Brief, Build, Break, Repeat
The part nobody puts in the project plan
The plan at the start of the build week looked reasonable on paper: research the tools, define the architecture, map out the features, then build. What actually happened was messier and more useful than that. The real shape of the week was plan, build, break something, learn something, replan, build again. Not as a failure of process — as the process working correctly.
That loop is the part nobody documents, but it’s where most of the actual decisions get made.
Execution got faster. Thinking mattered more
By week four, the toolchain was starting to feel familiar, which made it easier to see where the real work actually lived. As it turned out, the challenge wasn’t the technical setup. Once everything was connected and running, the harder part was figuring out what to tell the AI.
The first full website came together surprisingly quickly. Within a few hours there was a nine-page site complete with navigation, hero sections, and testimonials. The problem was that it looked like every other software company website on the internet. The copy sounded polished but generic, and while the colours technically matched the brand, the site didn’t communicate what made the company different. Instead of saying “this is the provider a cautious finance director would trust,” it simply said “we are a software company.”
That gap came down almost entirely to the brief. Early versions were too broad, with inputs like “cloud computing” for industry and “SMBs and enterprise” for the audience. Once the briefs became more specific, referencing real decision-makers, customer concerns, and tone preferences, the quality of the output improved dramatically. The difference between an average result and a useful one often came from spending an extra thirty or forty minutes thinking through the inputs.
The tools had their quirks too. Stitch regularly invented brand names for hero sections, while Firecrawl did a good job extracting content but often treated legal disclaimer text as the company description and rarely found the correct logo. None of these issues were difficult to fix, but they were enough to remind us that automation still needs oversight.
The biggest takeaway from week four was that AI doesn’t eliminate the thinking. What it really eliminates is much of the execution. The more effort that goes into defining what a website should communicate before generation starts, the less time gets spent correcting the output afterwards.
On the image tool side, the plan was half right
Image AI started with one properly fleshed-out architecture: layout JSON passed to a Fabric.js renderer, editable canvas elements, multi-brand kit context fed into every generation request. That one held up. The JSON-to-canvas pipeline worked. The brand intelligence schema worked. The logic of giving the model full context rather than a one-line prompt — that held up every time.
Everything after that wasn’t really planned upfront. It was figured out in rounds. A pre-check call to analyse reference image prompts before deciding whether they needed to go to the image generator at all came out of testing — seemed like a sensible optimisation, got built, then broke the flow in ways that were hard to trace and harder to justify keeping.

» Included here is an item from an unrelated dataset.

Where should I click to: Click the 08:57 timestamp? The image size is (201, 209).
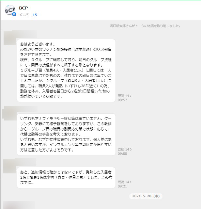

It got cut. Outpainting got approached one way, failed consistently enough that it had to be rebuilt from a different angle using the same tools. The second approach worked. Some features — multi-channel reflow, the object inspector, generative fill — didn’t exist in any plan. They became obvious once something was actually running and you could see what was missing.
The same applied to showing the prototype to the people who would actually use it — the design and social teams. Getting that exposure early changed certain directions that would have been a lot more painful to unwind at the end. A feature that makes sense from a build perspective doesn’t always make sense to the person sitting in front of it. Better to find that out in week one than after everything is wired together.
Same lesson, two projects
The pattern across both projects was the same: build enough to test, test enough to learn something, then plan the next step. Whether that meant tightening a brief until a website actually communicated something, or scrapping a pipeline that looked clean until it ran — the useful decisions happened in the doing, not the planning. Research and planning matter. But some things you genuinely cannot know until you’ve built something and put it in front of the right people.